Grant Horwood Affected

Notified:  October 15, 2001 Updated: October 15, 2001

Status

Affected

Vendor Statement

The cause of the arbitrary code execution bug in webodex is the library adodb written by John Lim. Webodex uses an older version of this library as the webodex is essentially "mothballed". A new version of adodb is available that plugs this bug and i will be updating webodex late this evening.

Vendor Information

The vendor has not provided us with any further information regarding this vulnerability.

Addendum

The CERT/CC has no additional comments at this time.

John Lim Affected

Updated:  October 16, 2001

Status

Affected

Vendor Statement

From the Change log: "1.12 6 June 2001 Changed $ADODB_DIR to ADODB_DIR constant to plug a security loophole."

Vendor Information

The vendor has not provided us with any further information regarding this vulnerability.

Addendum

John Lim wrote ADODB which was vulnerable to this problem.

Marc Logemann Affected

Notified:  October 15, 2001 Updated: October 17, 2001

Status

Affected

Vendor Statement

No statement is currently available from the vendor regarding this vulnerability.

Vendor Information

The vendor has not provided us with any further information regarding this vulnerability.

Addendum

Marc Logemann wrote More.groupware which is reported to be vulnerable.
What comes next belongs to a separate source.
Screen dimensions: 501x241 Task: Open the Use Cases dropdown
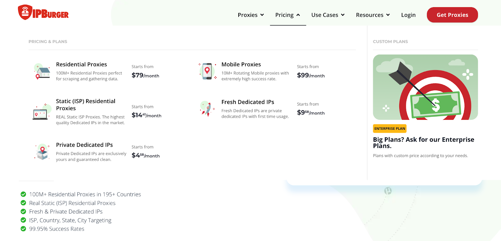tap(328, 15)

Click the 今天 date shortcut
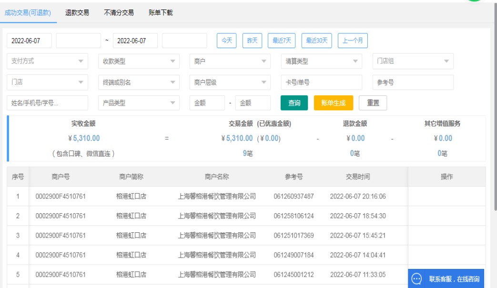(227, 41)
Miro Construct Pty. Ltd. Affected

Notified:  October 15, 2001 Updated: October 16, 2001

Status

Affected

Vendor Statement

No statement is currently available from the vendor regarding this vulnerability.

Vendor Information

The vendor has not provided us with any further information regarding this vulnerability.

Addendum

Miro Construct Pty Ltd produces Mambo Site Server. Versions earlier than 3.0.5 are vulnerable. This is fixed in 3.0.6.

Zorbat Affected

Notified:  October 15, 2001 Updated: October 22, 2001

Status

Affected

Vendor Statement

Corrected in release zorbstats 0.9

Vendor Information

The vendor has not provided us with any further information regarding this vulnerability.

Addendum

The CERT/CC has no additional comments at this time.